Mawn recalled one death that occurred just feet from him.

After seeking refuge at nearby 7 World Trade Center, a firefighter yelled out to a few people who congregated there to hold onto each other regardless of what happened next. Before he could tell them to cover their noses and mouths, part of the falling building killed him.

Several weeks later, Mawn would unexpectedly meet one of the only other survivors — who he'd been side by side with — at a retirement party for a New York City police officer. 

That was about the same time Parisi and his Salem colleagues visited ground zero to pay their respects.

"It's poignant when you hear the names of victims being read off," he said. "It seems like they're never going to stop."
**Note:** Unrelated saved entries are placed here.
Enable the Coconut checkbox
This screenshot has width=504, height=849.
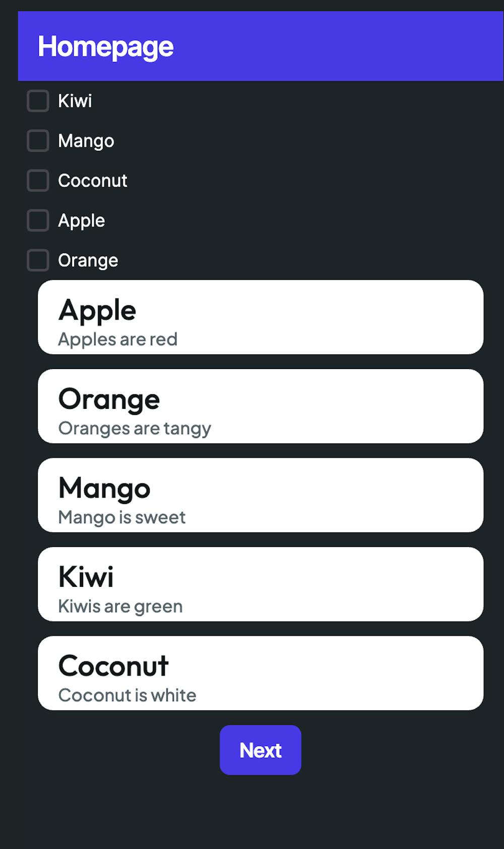point(38,180)
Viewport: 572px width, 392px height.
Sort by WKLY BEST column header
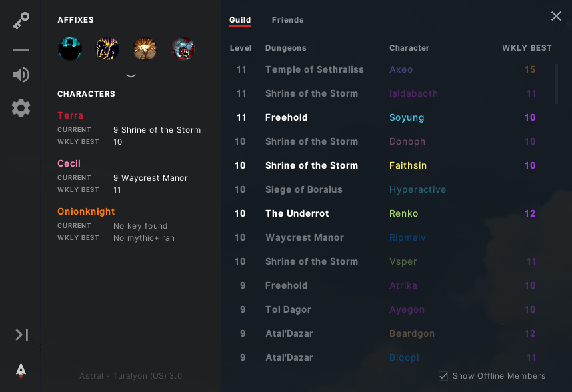pos(527,48)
A 38-year Rotarian Nick Czifrik — who is also a longtime friend of Mawn — agreed that remembering each victim should remain an annual tradition.
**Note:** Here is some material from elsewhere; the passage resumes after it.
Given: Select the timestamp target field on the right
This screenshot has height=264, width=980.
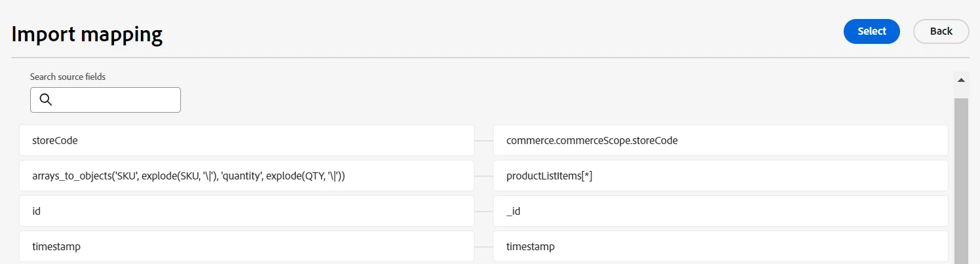Looking at the screenshot, I should click(720, 246).
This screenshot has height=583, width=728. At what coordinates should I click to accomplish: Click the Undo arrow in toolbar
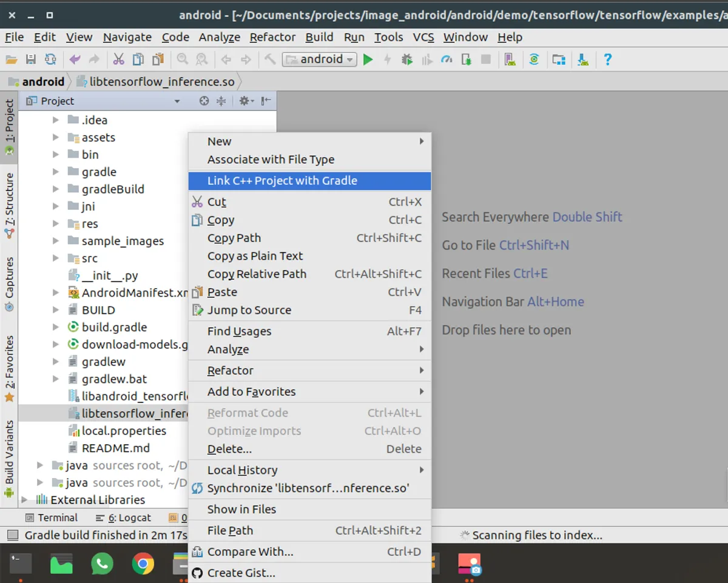[x=75, y=59]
"Everyone who survived that day carries scars," he said. "Whether they be physical or emotional. We must remember that."

As a Hungarian refugee who came to the United States in 1956 with no belongings or understanding of the English language, Czifrik sees the club as a way to give back to the community and welcome guests like Mawn who can enrich their understanding of historical events.

In closing, Mawn told the Rotarians about the hours that ensued following the initial collapse of the twin towers.

"We were forced to set up a staging office several blocks away," he said. "That ended up saving lives because we got everyone in the bureau away from the site. We only ended up losing one agent."

Three crime scenes were established at ground zero, the city's morgue and a nearby landfill, but never led to the discovery of key evidence, Mawn said.

By that October, the Justice Department was leading the case from Washington.

Two years later, at the age of 57, Mawn reached the government's required retirement age.

He has yet to return to ground zero and see the memorials that have been erected in place of the World Trace Center. He's unsure if he ever will.